On 25 June 1942, the British newspaper The Daily Telegraph reported on the Nazi regime’s mass murder of Europe’s Jewish population. Swedish newspapers followed suit cautiously, partly because of doubts regarding the veracity of the reports, but also due to government directives advising against publishing “detailed accounts of atrocities”.

In September 1942, Dagens Nyheter published a leading article stating that “the final objective appears to be the physical extermination” of the deported Jews. In December 1942, the Allied powers issued a joint condemnation of the Nazi mass killings. After that, Swedish press coverage intensified, with more revelations coming to light.

The persecution of the Jews had, according to reports, been extended by the Germans to the conquered territories, and various signs suggested that the methods employed had become increasingly brutal and ruthless. The final goal appeared to be physical annihilation.

Dagens Nyheter, 13 September 1942

One of those who drew attention to the Nazi persecution of the Jews was the historian Hugo Valentin, who also contributed frequently to Göteborgs Handels- och Sjöfartstidning. Shortly after the editorial in Dagens Nyheter, he published an article entitled "The War of Extermination Against the Jews", in which he described the situation in the occupied territories. While he acknowledged the difficulty of verifying the exact circumstances, he asserted that what was taking place clearly constituted genocide.

To what extent the Eastern European Jewish civilian population had been decimated through pogroms and mass executions is still difficult to determine.

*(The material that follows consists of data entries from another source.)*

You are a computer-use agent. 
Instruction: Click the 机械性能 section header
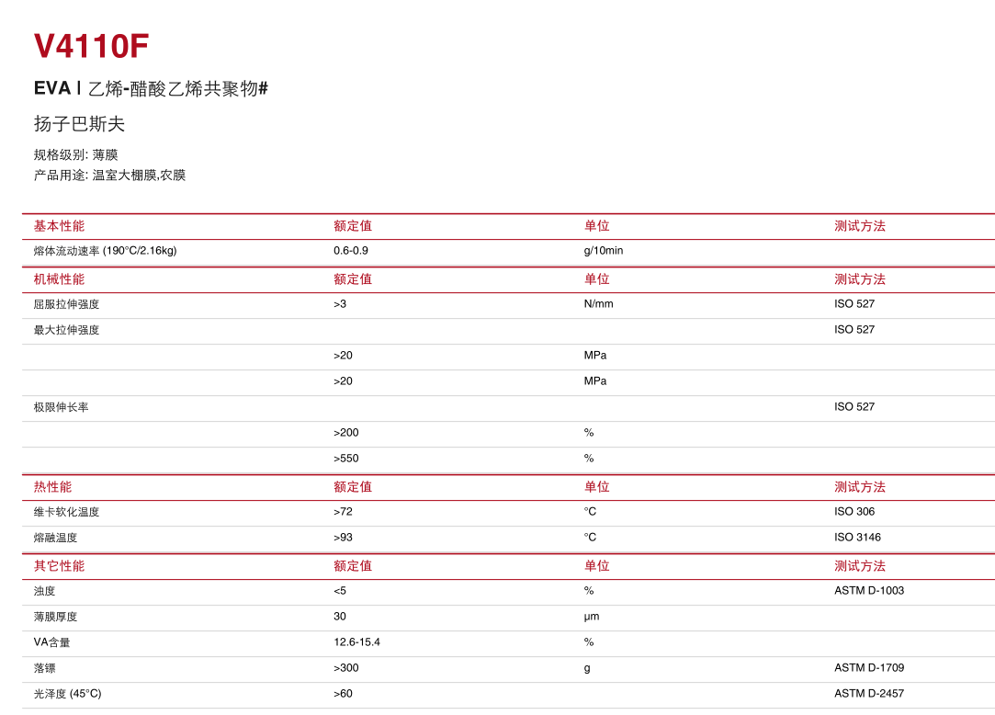coord(59,279)
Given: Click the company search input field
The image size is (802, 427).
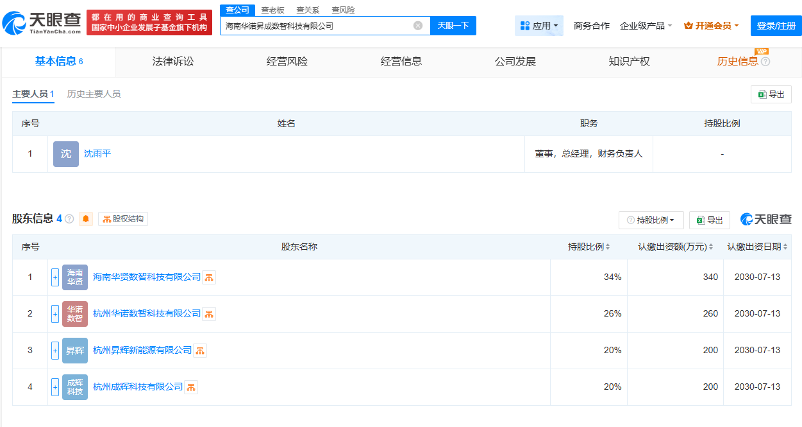Looking at the screenshot, I should [317, 26].
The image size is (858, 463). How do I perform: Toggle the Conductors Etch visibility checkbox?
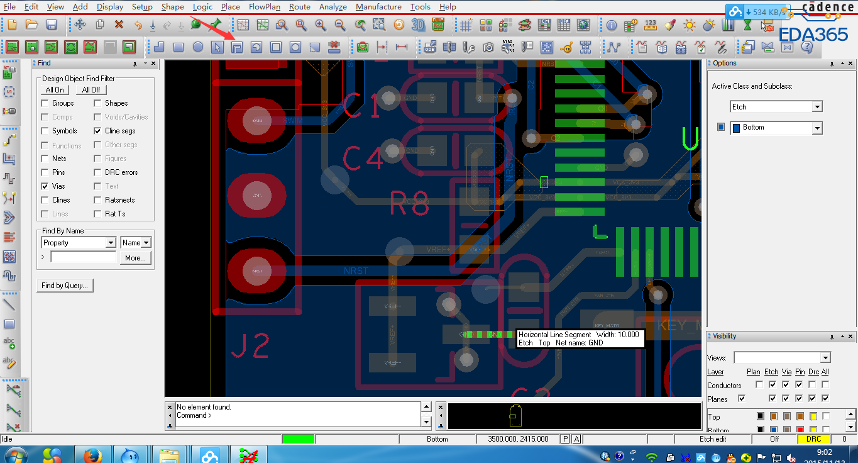773,385
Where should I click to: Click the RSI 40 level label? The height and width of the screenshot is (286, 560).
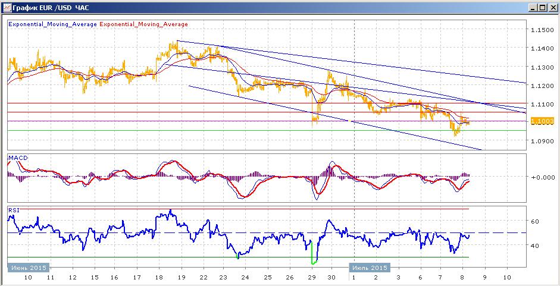[535, 246]
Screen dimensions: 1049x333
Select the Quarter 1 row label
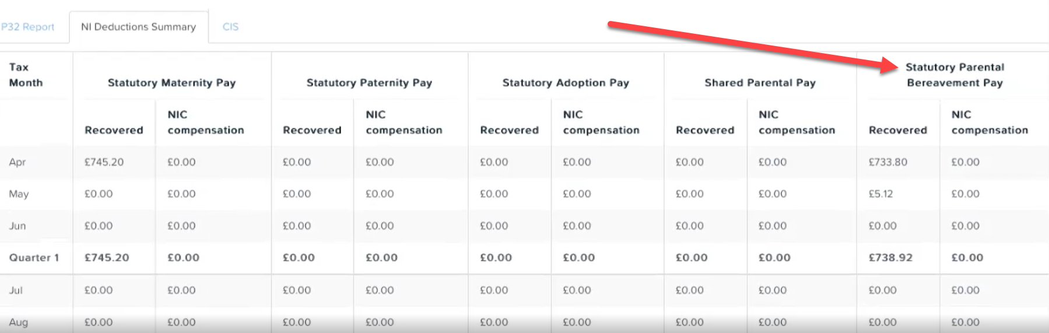[x=34, y=258]
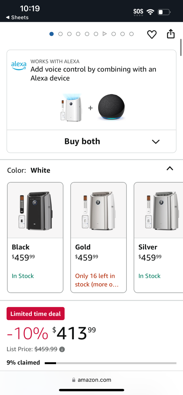Tap the Wi-Fi status icon

point(150,12)

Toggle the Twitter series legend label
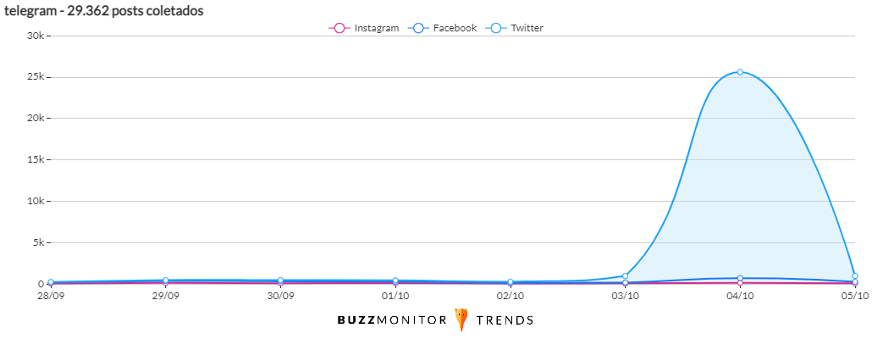click(527, 28)
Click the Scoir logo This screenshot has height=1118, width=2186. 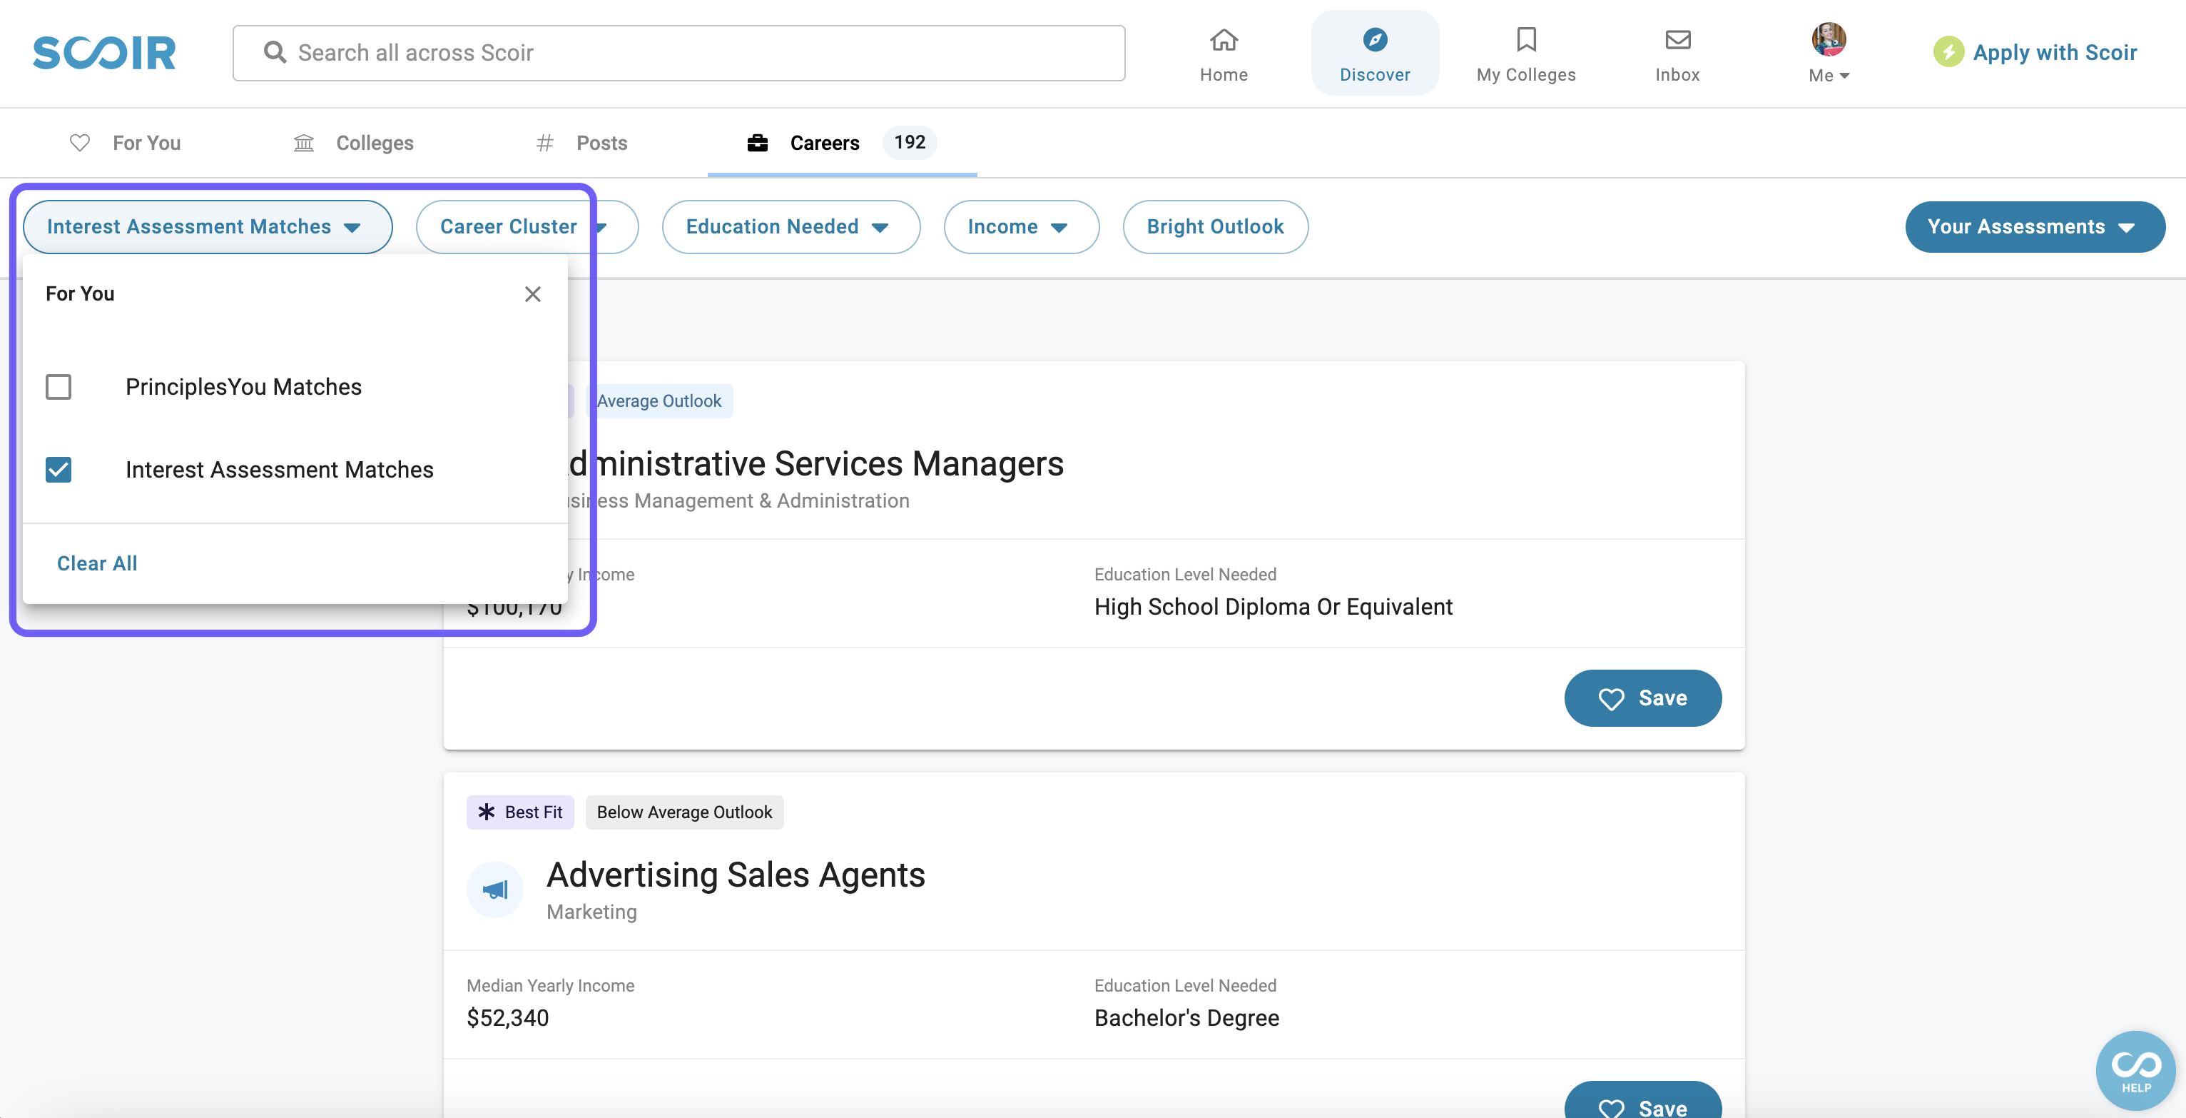[104, 53]
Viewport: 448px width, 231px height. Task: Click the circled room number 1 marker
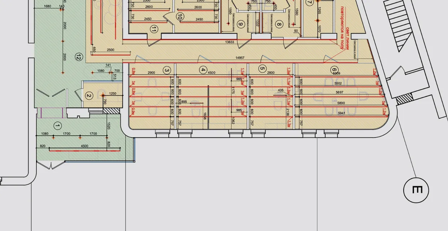tap(57, 126)
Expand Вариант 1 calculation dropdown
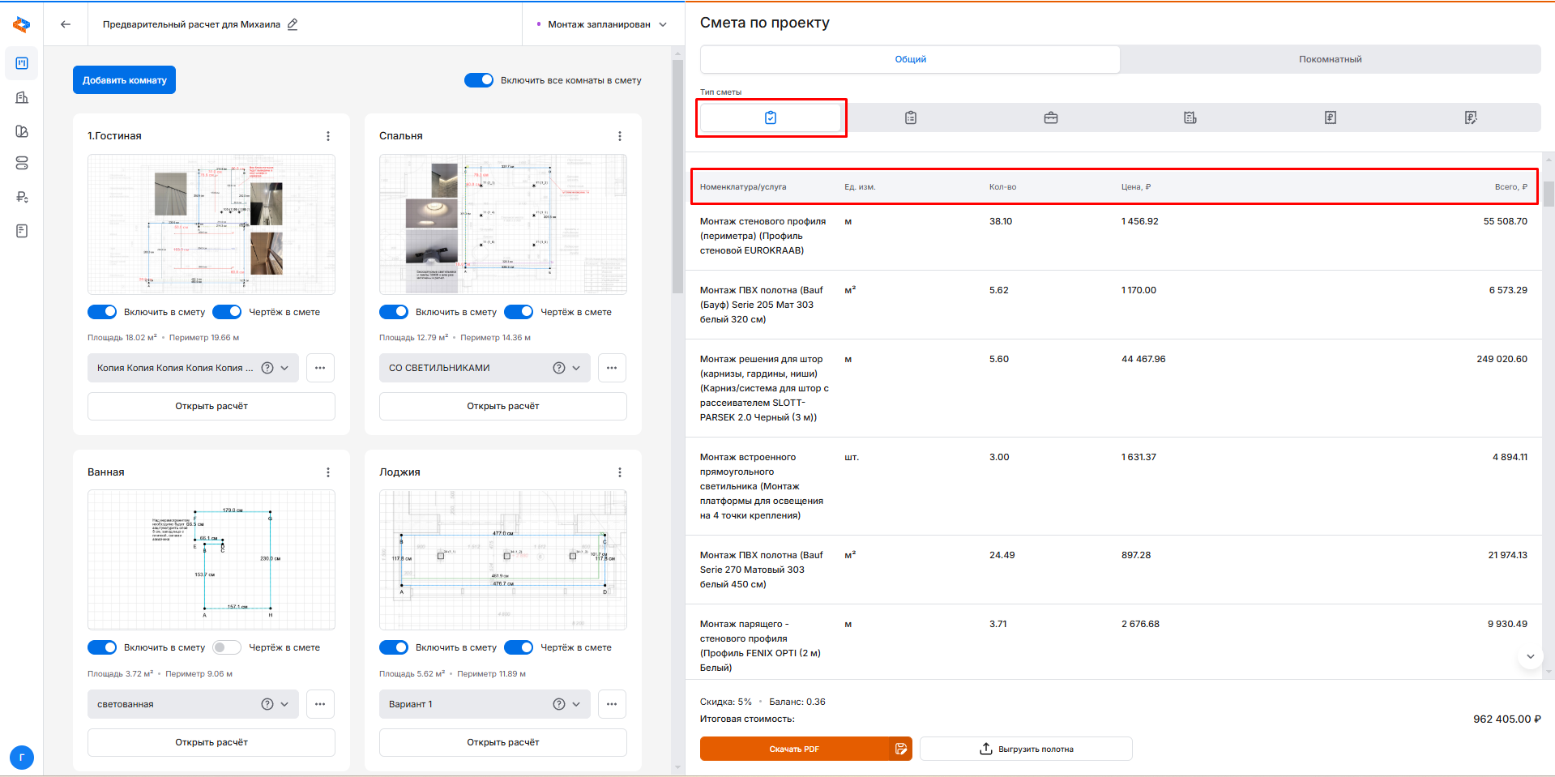1555x777 pixels. 576,704
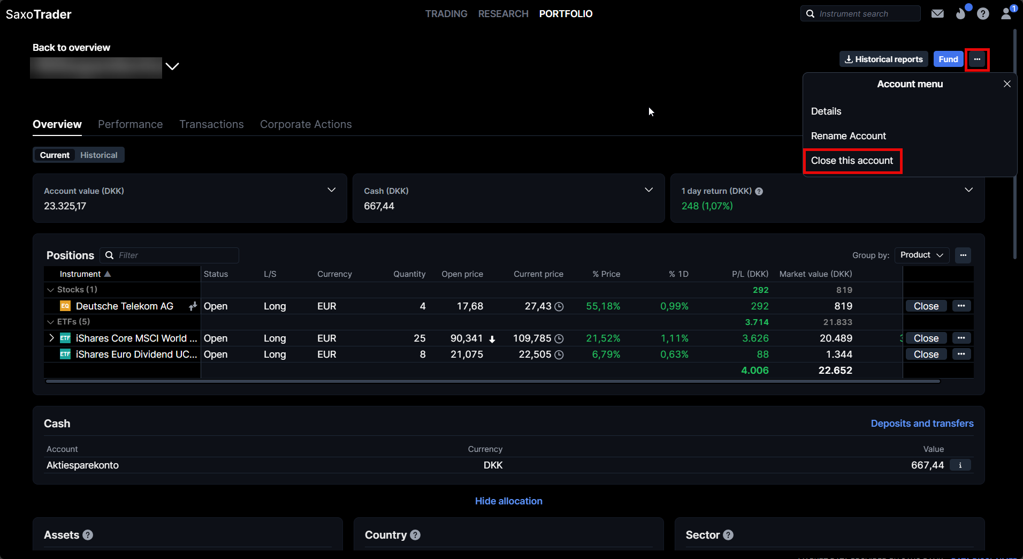This screenshot has width=1023, height=559.
Task: Expand the iShares Core MSCI World row
Action: [51, 338]
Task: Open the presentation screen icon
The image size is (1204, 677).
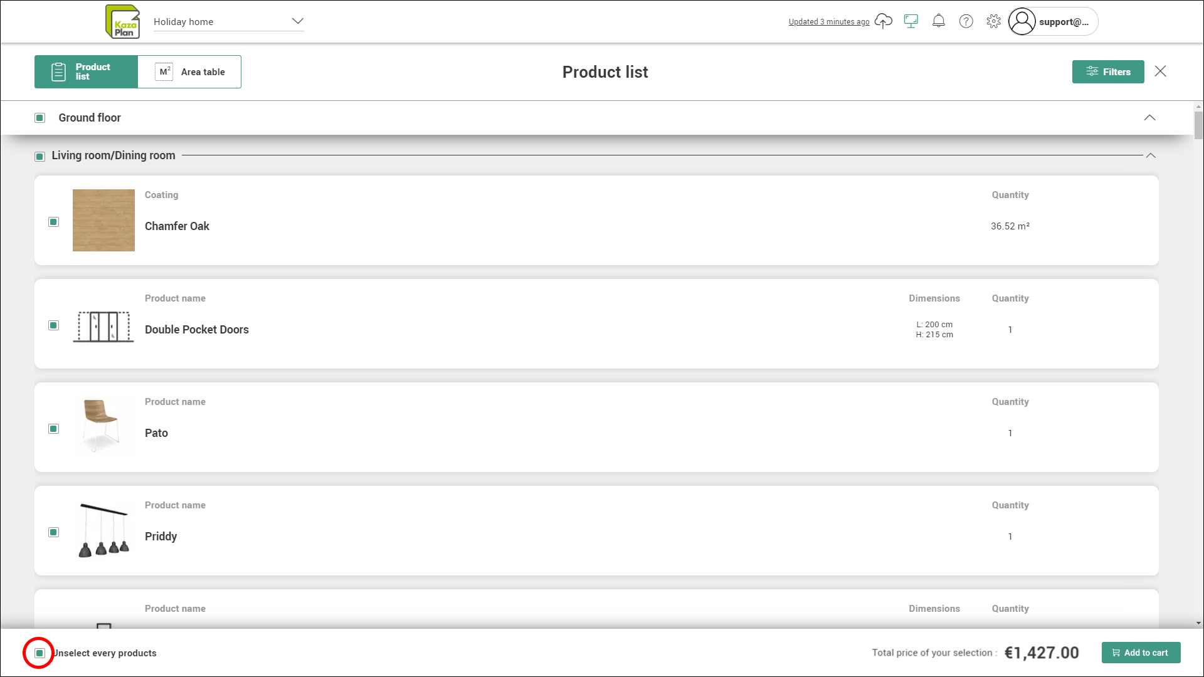Action: click(911, 21)
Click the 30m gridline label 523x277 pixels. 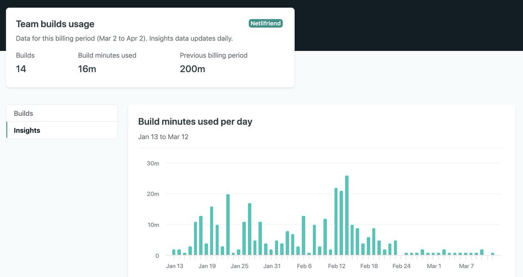tap(153, 163)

Göteborgs Handels- och Sjöfartstidning, 13 Oktober 1942

In December 1942, the Allied governments issued an official protest against Nazi Germany’s genocide. The purpose behind the deportations and persecution thus became widely known. At this point, Valentin wrote another article, "The Greatest Pogrom in World History".

In addition to summarising what was known at the time about the genocide, Valentin remarked that it ought not to have come as a surprise, since as early as 1939, Hitler had publicly declared his intention to annihilate the Jews.

Time and again, from his major speech at the outbreak of war onwards, he not only identified the Jews as the instigators of the conflict, but also proclaimed his aim to eradicate them, at least from the European continent.